One of the reasons given by those who are against the use of indigenous African languages in the delivery of education is that the languages are not developed enough. Although this is currently true, the fact is that African languages are developable, and it is the responsibility of governments to ensure that their languages are developed. Stages in the development of African languages include the following:

  • Standardisation and harmonisation of orthographies;
  • Production of grammatical descriptions of African languages;
  • Production of monolingual dictionaries in African languages; and
  • Development of specialised terminology in African languages for various professions.

These activities are already being undertaken by research centres such as the Cape Town-based Centre for Advanced Studies of African Society (CASAS), the Centre for the Promotion of Literacy in sub-Saharan Africa(CAPOLSA) based in the Department of Psychology at the University of Zambia, and by other universities such as the University of KwaZulu-Natal, the University of Malawi and the University of Zimbabwe. Besides producing original texts in African languages, indigenous knowledge which exists only in oral forms should be written down and published. In the course of recording this indigenous knowledge,aspects that are harmful to women and girls should be dropped altogether. Once written down, indigenous knowledge found in one African language should be translated into other African languages. In this manner, Africans from different linguistic groups will share knowledge.They will also become aware of similarities in their beliefs which will, in turn, lead to greater inter-ethnic and international cooperation.

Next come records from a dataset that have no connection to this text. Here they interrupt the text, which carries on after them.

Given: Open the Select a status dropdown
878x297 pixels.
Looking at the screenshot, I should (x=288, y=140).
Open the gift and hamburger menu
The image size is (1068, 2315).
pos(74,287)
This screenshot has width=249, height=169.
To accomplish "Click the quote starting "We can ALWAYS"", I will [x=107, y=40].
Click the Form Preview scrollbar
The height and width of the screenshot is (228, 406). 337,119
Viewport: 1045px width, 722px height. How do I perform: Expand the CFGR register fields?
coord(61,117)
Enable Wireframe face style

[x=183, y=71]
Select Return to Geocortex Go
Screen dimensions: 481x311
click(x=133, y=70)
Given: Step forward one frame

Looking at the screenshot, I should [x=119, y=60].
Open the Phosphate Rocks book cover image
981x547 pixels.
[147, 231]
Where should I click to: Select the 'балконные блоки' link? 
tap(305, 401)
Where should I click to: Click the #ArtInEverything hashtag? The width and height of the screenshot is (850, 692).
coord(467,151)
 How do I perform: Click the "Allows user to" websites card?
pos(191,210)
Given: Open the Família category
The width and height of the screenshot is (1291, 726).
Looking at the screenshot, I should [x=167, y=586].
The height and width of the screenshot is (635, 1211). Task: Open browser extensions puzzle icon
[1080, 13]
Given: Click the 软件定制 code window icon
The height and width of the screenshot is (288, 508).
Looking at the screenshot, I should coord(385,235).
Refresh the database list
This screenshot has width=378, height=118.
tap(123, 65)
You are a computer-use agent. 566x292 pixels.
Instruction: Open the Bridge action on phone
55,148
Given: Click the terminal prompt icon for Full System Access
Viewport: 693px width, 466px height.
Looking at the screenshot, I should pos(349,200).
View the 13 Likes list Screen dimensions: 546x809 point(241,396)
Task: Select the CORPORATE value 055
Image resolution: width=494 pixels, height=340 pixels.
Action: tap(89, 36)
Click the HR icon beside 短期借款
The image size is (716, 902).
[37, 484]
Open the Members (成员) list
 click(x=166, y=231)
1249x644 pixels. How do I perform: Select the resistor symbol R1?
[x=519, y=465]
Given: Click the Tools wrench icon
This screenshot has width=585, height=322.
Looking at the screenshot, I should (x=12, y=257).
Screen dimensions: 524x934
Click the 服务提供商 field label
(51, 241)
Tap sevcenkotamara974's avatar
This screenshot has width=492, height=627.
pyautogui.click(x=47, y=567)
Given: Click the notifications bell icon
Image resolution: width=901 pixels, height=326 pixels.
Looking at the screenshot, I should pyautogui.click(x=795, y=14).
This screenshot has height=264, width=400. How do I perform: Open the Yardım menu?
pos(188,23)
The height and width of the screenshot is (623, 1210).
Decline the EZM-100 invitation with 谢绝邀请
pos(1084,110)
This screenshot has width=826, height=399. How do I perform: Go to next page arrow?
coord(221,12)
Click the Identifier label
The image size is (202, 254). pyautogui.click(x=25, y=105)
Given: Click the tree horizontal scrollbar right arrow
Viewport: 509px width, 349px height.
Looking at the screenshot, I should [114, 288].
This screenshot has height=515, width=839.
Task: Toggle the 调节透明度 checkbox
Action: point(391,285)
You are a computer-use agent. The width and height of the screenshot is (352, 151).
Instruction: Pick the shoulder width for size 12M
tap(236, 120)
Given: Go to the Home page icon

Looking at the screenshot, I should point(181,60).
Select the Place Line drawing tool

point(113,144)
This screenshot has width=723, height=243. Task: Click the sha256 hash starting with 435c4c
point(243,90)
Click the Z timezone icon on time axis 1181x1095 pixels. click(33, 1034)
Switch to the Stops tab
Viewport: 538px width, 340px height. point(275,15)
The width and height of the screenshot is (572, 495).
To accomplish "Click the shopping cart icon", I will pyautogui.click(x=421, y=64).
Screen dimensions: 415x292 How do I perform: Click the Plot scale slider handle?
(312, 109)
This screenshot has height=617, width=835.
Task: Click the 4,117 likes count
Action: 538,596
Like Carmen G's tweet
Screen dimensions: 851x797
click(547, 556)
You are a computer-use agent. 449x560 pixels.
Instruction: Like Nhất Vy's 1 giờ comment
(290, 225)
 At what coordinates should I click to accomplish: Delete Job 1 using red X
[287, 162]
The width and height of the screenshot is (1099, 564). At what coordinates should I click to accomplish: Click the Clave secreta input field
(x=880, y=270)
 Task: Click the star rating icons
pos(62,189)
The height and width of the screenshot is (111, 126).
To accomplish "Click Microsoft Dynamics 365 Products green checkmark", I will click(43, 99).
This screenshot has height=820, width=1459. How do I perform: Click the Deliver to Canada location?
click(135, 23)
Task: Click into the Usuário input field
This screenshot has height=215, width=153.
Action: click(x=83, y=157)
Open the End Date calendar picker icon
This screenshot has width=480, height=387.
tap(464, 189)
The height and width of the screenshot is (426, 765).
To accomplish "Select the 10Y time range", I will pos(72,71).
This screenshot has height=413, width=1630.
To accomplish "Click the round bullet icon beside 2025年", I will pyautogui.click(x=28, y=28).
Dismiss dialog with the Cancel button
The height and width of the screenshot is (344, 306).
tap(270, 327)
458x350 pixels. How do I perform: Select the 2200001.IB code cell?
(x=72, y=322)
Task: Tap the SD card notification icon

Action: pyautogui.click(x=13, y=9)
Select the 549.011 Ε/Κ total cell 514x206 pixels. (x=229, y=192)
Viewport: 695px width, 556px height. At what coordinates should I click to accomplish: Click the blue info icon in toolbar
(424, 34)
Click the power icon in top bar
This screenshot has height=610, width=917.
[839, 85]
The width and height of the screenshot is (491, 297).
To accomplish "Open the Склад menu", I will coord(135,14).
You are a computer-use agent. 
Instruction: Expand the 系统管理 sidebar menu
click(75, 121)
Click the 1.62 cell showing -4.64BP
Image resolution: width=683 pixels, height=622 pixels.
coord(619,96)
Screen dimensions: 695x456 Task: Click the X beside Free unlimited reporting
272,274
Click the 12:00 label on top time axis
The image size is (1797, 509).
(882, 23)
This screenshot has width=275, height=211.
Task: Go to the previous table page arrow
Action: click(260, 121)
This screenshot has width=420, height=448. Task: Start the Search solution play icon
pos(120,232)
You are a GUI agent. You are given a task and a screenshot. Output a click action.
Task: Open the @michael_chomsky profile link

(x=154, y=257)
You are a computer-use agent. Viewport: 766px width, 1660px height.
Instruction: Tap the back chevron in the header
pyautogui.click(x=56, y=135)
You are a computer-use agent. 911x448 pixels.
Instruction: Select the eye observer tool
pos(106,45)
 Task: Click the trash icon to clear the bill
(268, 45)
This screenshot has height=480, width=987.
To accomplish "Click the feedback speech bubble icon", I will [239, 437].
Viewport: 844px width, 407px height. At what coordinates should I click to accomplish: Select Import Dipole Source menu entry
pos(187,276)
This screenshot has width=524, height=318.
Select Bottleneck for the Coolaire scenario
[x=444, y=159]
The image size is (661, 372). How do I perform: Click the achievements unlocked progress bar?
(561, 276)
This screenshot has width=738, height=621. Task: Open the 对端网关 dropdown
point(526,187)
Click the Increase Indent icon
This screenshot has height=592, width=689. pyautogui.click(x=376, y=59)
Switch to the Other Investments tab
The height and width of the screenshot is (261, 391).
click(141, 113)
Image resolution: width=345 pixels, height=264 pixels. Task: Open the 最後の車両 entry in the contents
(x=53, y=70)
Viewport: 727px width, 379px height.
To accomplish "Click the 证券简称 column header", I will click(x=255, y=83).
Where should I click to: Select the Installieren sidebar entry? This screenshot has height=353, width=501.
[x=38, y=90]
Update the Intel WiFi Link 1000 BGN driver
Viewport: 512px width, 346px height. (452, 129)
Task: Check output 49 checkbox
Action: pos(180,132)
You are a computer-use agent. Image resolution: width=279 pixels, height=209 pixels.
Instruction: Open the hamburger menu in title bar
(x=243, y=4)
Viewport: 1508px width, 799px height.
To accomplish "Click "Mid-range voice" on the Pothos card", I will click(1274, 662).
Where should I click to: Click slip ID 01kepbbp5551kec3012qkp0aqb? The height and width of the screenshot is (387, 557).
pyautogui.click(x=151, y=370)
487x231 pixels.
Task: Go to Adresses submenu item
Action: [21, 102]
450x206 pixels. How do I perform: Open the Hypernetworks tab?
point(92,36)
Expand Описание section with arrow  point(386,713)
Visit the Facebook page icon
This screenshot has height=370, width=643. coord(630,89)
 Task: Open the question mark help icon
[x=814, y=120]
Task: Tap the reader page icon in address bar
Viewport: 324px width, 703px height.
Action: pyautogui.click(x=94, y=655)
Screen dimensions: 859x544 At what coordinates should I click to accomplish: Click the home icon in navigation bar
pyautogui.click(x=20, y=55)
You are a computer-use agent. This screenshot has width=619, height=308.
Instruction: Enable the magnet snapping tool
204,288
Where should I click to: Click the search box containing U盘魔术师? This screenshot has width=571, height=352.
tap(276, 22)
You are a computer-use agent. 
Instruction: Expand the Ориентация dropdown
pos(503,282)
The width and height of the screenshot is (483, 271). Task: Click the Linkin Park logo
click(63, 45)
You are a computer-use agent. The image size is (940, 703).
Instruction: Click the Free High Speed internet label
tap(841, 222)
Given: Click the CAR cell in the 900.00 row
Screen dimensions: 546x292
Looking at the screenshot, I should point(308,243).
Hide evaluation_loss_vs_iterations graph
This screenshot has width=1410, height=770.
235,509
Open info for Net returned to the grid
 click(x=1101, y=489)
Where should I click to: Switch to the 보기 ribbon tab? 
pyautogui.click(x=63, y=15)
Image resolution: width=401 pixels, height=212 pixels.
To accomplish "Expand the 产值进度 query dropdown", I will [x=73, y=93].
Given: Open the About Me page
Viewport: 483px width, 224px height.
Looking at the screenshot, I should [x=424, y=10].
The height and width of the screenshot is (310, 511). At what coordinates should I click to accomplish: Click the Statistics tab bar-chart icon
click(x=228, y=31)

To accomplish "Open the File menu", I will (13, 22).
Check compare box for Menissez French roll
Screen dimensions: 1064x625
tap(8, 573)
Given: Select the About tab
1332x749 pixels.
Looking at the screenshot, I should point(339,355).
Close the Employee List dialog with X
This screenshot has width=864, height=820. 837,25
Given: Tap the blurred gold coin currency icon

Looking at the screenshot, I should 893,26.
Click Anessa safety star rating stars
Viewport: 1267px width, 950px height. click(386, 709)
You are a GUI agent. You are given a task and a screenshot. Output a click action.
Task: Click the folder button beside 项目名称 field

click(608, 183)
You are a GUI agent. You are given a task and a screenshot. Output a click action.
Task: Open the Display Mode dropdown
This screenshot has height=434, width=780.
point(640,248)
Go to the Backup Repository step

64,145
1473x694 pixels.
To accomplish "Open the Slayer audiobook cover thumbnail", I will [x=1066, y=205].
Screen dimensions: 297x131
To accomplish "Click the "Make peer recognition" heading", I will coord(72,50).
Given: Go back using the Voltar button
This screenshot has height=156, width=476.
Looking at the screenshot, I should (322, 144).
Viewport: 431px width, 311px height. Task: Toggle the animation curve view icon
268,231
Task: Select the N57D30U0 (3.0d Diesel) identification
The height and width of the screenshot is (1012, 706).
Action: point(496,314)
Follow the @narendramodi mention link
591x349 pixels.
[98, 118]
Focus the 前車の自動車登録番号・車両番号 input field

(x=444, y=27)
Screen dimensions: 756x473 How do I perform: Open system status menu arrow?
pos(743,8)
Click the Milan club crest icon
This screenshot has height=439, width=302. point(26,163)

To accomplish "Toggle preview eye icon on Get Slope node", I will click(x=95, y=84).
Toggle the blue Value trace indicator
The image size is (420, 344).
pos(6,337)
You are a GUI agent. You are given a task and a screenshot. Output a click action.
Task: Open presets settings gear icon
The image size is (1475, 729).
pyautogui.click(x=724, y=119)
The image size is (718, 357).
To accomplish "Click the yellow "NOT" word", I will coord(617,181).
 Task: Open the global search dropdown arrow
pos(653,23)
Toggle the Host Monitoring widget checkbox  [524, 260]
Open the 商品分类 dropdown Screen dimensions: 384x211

The role of European languages

It is often argued that Africans should study European languages, such as English and French, because they are international languages used in commerce, governance and international relations. Although this is true, it does not mean that these languages should be used in the delivery of education. English and other European languages should be taught properly as subjects from as early as the first or second grade but need not be languages of instruction for learners with other home languages. English and the so-called modern languages have roles to play which the indigenous African languages do not fulfil yet. However, these colonial languages cannot totally replace African languages because African indigenous knowledge is conceived in and conveyed through the indigenous languages. Furthermore, what are today international languages may not be international forever. As the economies and international power of more countries grow, Africa will have to teach the languages of the emerging world powers. Already, a number of African countries have started teaching Chinese in their universities. It would not make pedagogical sense for Africa to introduce Chinese as a language of instruction in schools in addition to English, French or Portuguese.

Conclusion

Article 26 of the United Nations (UN) Universal Declaration of Human Rights states, in part, that “Everyone has the right to education” and that “Education shall be free, at least in the elementary and fundamental stages” (UN, 1949). This right to education is enshrined in the bill of rights of many African countries. However, even if education is made free and compulsory, where it is delivered in an unfamiliar language, it is not possible to achieve universal primary and secondary education, let alone affordable vocational training and access to higher education envisaged in SDG 4 because those for whom the language of delivery is unfamiliar will not receive good quality education and are likely to drop out. This article has shown that, while all those children for whom the language of instruction is unfamiliar face challenges in education, girl-children are more disadvantaged than their male counterparts. Furthermore, girls who are differently-abled, such as the Deaf and those with albinism, face more hurdles. The author recommends that the mother tongue or the most familiar language should be used in the delivery of education, at least in the formative years of education. It is further recommended that indigenous African languages be developed for them to function not only as languages of instruction, but also for development in general.